WHAT YOU WILL DO
The expected output is every entry, repeated word for word.

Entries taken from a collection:
____

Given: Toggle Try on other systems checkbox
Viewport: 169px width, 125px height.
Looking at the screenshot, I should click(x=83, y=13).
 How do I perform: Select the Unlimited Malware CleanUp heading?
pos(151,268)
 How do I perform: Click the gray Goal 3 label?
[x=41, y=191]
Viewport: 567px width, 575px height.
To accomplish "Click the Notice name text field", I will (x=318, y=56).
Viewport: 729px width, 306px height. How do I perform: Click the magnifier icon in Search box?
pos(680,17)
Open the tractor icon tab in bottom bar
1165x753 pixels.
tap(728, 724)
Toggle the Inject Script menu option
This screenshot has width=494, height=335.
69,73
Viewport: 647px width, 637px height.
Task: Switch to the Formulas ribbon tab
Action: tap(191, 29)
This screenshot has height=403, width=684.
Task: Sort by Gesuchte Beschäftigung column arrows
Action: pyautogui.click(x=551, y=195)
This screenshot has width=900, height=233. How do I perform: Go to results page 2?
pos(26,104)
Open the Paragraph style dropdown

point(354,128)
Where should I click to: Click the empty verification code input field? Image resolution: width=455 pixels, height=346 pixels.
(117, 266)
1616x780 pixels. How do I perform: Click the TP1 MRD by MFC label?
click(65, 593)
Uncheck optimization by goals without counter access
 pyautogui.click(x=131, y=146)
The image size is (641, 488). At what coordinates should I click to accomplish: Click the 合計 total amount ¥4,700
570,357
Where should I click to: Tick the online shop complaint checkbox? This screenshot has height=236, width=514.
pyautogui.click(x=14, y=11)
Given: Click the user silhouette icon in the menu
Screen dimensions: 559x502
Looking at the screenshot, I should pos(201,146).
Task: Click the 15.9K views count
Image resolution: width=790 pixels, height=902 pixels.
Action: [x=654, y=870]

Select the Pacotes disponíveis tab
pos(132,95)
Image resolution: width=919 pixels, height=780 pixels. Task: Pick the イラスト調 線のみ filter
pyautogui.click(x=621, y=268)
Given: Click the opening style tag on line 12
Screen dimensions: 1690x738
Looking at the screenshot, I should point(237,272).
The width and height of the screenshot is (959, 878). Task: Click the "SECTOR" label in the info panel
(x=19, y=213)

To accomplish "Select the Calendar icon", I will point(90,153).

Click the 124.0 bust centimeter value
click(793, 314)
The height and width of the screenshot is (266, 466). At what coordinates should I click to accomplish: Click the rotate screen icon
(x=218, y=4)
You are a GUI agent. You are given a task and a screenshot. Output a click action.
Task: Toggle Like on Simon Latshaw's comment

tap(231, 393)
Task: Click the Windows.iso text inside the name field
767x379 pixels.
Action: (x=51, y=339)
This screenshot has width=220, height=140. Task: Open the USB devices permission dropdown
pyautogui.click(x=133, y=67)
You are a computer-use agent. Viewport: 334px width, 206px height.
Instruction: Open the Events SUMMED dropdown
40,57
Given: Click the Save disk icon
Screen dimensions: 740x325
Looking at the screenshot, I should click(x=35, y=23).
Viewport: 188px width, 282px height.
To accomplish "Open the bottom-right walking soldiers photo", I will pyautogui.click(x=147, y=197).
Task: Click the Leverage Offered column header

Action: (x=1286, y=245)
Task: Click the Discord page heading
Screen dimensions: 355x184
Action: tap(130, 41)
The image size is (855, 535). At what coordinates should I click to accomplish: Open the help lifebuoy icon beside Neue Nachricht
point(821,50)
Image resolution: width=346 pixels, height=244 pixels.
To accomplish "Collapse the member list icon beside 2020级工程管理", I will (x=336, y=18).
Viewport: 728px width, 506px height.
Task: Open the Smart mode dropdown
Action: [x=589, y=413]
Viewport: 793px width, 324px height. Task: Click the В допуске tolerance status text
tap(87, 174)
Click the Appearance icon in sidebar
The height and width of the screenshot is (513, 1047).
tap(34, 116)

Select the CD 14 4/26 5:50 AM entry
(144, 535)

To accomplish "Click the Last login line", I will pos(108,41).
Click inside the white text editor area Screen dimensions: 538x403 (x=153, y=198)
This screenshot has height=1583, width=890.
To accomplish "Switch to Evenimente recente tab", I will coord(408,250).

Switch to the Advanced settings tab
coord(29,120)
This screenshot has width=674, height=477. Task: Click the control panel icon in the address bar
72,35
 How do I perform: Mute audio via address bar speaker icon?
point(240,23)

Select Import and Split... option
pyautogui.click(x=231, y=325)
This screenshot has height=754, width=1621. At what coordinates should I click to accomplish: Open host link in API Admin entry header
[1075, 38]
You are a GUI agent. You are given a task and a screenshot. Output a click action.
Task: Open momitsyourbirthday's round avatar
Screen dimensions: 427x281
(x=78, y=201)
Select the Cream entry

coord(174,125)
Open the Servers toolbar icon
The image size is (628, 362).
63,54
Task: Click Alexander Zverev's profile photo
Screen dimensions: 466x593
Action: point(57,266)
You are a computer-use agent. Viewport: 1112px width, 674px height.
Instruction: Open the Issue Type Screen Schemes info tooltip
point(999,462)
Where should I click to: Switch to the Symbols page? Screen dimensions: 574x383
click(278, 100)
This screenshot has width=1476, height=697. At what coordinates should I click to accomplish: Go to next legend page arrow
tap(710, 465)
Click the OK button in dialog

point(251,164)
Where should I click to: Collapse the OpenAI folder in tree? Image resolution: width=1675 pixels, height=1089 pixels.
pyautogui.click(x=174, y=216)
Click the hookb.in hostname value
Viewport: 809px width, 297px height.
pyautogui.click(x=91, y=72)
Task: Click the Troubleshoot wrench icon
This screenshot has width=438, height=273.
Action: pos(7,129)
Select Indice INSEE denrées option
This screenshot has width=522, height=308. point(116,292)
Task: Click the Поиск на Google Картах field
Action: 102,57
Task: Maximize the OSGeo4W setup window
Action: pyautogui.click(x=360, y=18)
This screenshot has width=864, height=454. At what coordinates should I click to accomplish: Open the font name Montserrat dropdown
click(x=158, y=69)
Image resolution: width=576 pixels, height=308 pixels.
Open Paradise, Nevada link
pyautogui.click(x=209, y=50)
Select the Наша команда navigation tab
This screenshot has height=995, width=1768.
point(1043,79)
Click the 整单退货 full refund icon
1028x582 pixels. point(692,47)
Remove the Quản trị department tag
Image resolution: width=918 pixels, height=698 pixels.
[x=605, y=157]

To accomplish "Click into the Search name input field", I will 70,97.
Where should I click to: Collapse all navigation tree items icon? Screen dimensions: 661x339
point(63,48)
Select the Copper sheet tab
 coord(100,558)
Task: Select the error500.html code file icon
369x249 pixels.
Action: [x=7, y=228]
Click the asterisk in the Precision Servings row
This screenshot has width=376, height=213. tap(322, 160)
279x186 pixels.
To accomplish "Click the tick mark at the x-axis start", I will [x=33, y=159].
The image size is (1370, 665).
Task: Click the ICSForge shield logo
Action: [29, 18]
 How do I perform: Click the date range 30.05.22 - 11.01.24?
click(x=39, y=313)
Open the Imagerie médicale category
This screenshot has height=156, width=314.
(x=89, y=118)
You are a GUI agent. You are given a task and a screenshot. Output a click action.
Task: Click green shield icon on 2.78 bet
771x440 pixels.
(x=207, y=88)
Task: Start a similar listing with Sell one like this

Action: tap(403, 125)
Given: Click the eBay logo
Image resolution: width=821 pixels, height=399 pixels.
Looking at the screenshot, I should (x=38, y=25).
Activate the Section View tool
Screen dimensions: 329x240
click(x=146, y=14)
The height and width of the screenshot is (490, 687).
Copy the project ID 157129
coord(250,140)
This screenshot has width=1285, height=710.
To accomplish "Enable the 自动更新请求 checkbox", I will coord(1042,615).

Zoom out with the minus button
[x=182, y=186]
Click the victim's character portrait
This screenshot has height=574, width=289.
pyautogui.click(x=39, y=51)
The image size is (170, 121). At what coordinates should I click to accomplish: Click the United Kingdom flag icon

____

RESPONSE AREA
Given: Toggle Try on other systems checkbox
Viewport: 169px width, 125px height.
Looking at the screenshot, I should click(x=83, y=13).
 How do I perform: Select the Unlimited Malware CleanUp heading?
pos(151,268)
 How do I perform: Click the gray Goal 3 label?
[x=41, y=191]
Viewport: 567px width, 575px height.
To accomplish "Click the Notice name text field", I will (x=318, y=56).
Viewport: 729px width, 306px height. How do I perform: Click the magnifier icon in Search box?
pos(680,17)
Open the tractor icon tab in bottom bar
1165x753 pixels.
tap(728, 724)
Toggle the Inject Script menu option
This screenshot has width=494, height=335.
69,73
Viewport: 647px width, 637px height.
Task: Switch to the Formulas ribbon tab
Action: tap(191, 29)
This screenshot has height=403, width=684.
Task: Sort by Gesuchte Beschäftigung column arrows
Action: pyautogui.click(x=551, y=195)
This screenshot has width=900, height=233. How do I perform: Go to results page 2?
pos(26,104)
Open the Paragraph style dropdown

point(354,128)
Where should I click to: Click the empty verification code input field? Image resolution: width=455 pixels, height=346 pixels.
(117, 266)
1616x780 pixels. How do I perform: Click the TP1 MRD by MFC label?
click(65, 593)
Uncheck optimization by goals without counter access
 pyautogui.click(x=131, y=146)
The image size is (641, 488). At what coordinates should I click to accomplish: Click the 合計 total amount ¥4,700
570,357
Where should I click to: Tick the online shop complaint checkbox? This screenshot has height=236, width=514.
pyautogui.click(x=14, y=11)
Given: Click the user silhouette icon in the menu
Screen dimensions: 559x502
Looking at the screenshot, I should pos(201,146).
Task: Click the 15.9K views count
Image resolution: width=790 pixels, height=902 pixels.
Action: [x=654, y=870]

Select the Pacotes disponíveis tab
pos(132,95)
Image resolution: width=919 pixels, height=780 pixels. Task: Pick the イラスト調 線のみ filter
pyautogui.click(x=621, y=268)
Given: Click the opening style tag on line 12
Screen dimensions: 1690x738
Looking at the screenshot, I should point(237,272).
The width and height of the screenshot is (959, 878). Task: Click the "SECTOR" label in the info panel
(x=19, y=213)

To accomplish "Select the Calendar icon", I will point(90,153).

Click the 124.0 bust centimeter value
click(793, 314)
The height and width of the screenshot is (266, 466). At what coordinates should I click to accomplish: Click the rotate screen icon
(x=218, y=4)
You are a GUI agent. You are given a task and a screenshot. Output a click action.
Task: Toggle Like on Simon Latshaw's comment

tap(231, 393)
Task: Click the Windows.iso text inside the name field
767x379 pixels.
Action: (x=51, y=339)
This screenshot has width=220, height=140. Task: Open the USB devices permission dropdown
pyautogui.click(x=133, y=67)
You are a computer-use agent. Viewport: 334px width, 206px height.
Instruction: Open the Events SUMMED dropdown
40,57
Given: Click the Save disk icon
Screen dimensions: 740x325
Looking at the screenshot, I should click(x=35, y=23).
Viewport: 188px width, 282px height.
To accomplish "Open the bottom-right walking soldiers photo", I will pyautogui.click(x=147, y=197).
Task: Click the Leverage Offered column header

Action: (x=1286, y=245)
Task: Click the Discord page heading
Screen dimensions: 355x184
Action: tap(130, 41)
The image size is (855, 535). At what coordinates should I click to accomplish: Open the help lifebuoy icon beside Neue Nachricht
point(821,50)
Image resolution: width=346 pixels, height=244 pixels.
To accomplish "Collapse the member list icon beside 2020级工程管理", I will (x=336, y=18).
Viewport: 728px width, 506px height.
Task: Open the Smart mode dropdown
Action: [x=589, y=413]
Viewport: 793px width, 324px height. Task: Click the В допуске tolerance status text
tap(87, 174)
Click the Appearance icon in sidebar
The height and width of the screenshot is (513, 1047).
tap(34, 116)

Select the CD 14 4/26 5:50 AM entry
(144, 535)

To accomplish "Click the Last login line", I will pos(108,41).
Click inside the white text editor area Screen dimensions: 538x403 (x=153, y=198)
This screenshot has height=1583, width=890.
To accomplish "Switch to Evenimente recente tab", I will coord(408,250).

Switch to the Advanced settings tab
coord(29,120)
This screenshot has width=674, height=477. Task: Click the control panel icon in the address bar
72,35
 How do I perform: Mute audio via address bar speaker icon?
point(240,23)

Select Import and Split... option
pyautogui.click(x=231, y=325)
This screenshot has height=754, width=1621. At what coordinates should I click to accomplish: Open host link in API Admin entry header
[1075, 38]
You are a GUI agent. You are given a task and a screenshot. Output a click action.
Task: Open momitsyourbirthday's round avatar
Screen dimensions: 427x281
(x=78, y=201)
Select the Cream entry

coord(174,125)
Open the Servers toolbar icon
The image size is (628, 362).
63,54
Task: Click Alexander Zverev's profile photo
Screen dimensions: 466x593
Action: point(57,266)
You are a computer-use agent. Viewport: 1112px width, 674px height.
Instruction: Open the Issue Type Screen Schemes info tooltip
point(999,462)
Where should I click to: Switch to the Symbols page? Screen dimensions: 574x383
click(278, 100)
This screenshot has width=1476, height=697. At what coordinates should I click to accomplish: Go to next legend page arrow
tap(710, 465)
Click the OK button in dialog

point(251,164)
Where should I click to: Collapse the OpenAI folder in tree? Image resolution: width=1675 pixels, height=1089 pixels.
pyautogui.click(x=174, y=216)
Click the hookb.in hostname value
Viewport: 809px width, 297px height.
pyautogui.click(x=91, y=72)
Task: Click the Troubleshoot wrench icon
This screenshot has width=438, height=273.
Action: pos(7,129)
Select Indice INSEE denrées option
This screenshot has width=522, height=308. point(116,292)
Task: Click the Поиск на Google Картах field
Action: 102,57
Task: Maximize the OSGeo4W setup window
Action: pyautogui.click(x=360, y=18)
This screenshot has width=864, height=454. At what coordinates should I click to accomplish: Open the font name Montserrat dropdown
click(x=158, y=69)
Image resolution: width=576 pixels, height=308 pixels.
Open Paradise, Nevada link
pyautogui.click(x=209, y=50)
Select the Наша команда navigation tab
This screenshot has height=995, width=1768.
point(1043,79)
Click the 整单退货 full refund icon
1028x582 pixels. point(692,47)
Remove the Quản trị department tag
Image resolution: width=918 pixels, height=698 pixels.
[x=605, y=157]

To accomplish "Click into the Search name input field", I will 70,97.
Where should I click to: Collapse all navigation tree items icon? Screen dimensions: 661x339
point(63,48)
Select the Copper sheet tab
 coord(100,558)
Task: Select the error500.html code file icon
369x249 pixels.
Action: [x=7, y=228]
Click the asterisk in the Precision Servings row
This screenshot has width=376, height=213. tap(322, 160)
279x186 pixels.
To accomplish "Click the tick mark at the x-axis start", I will [x=33, y=159].
The image size is (1370, 665).
Task: Click the ICSForge shield logo
Action: [29, 18]
 How do I perform: Click the date range 30.05.22 - 11.01.24?
click(x=39, y=313)
Open the Imagerie médicale category
This screenshot has height=156, width=314.
(x=89, y=118)
You are a GUI agent. You are given a task and a screenshot. Output a click action.
Task: Click green shield icon on 2.78 bet
771x440 pixels.
(x=207, y=88)
Task: Start a similar listing with Sell one like this

Action: tap(403, 125)
Given: Click the eBay logo
Image resolution: width=821 pixels, height=399 pixels.
Looking at the screenshot, I should (x=38, y=25).
Activate the Section View tool
Screen dimensions: 329x240
click(x=146, y=14)
The height and width of the screenshot is (490, 687).
Copy the project ID 157129
coord(250,140)
This screenshot has width=1285, height=710.
To accomplish "Enable the 自动更新请求 checkbox", I will coord(1042,615).

Zoom out with the minus button
[x=182, y=186]
Click the victim's character portrait
This screenshot has height=574, width=289.
pyautogui.click(x=39, y=51)
The image size is (170, 121). At what coordinates should I click to accomplish: Click the United Kingdom flag icon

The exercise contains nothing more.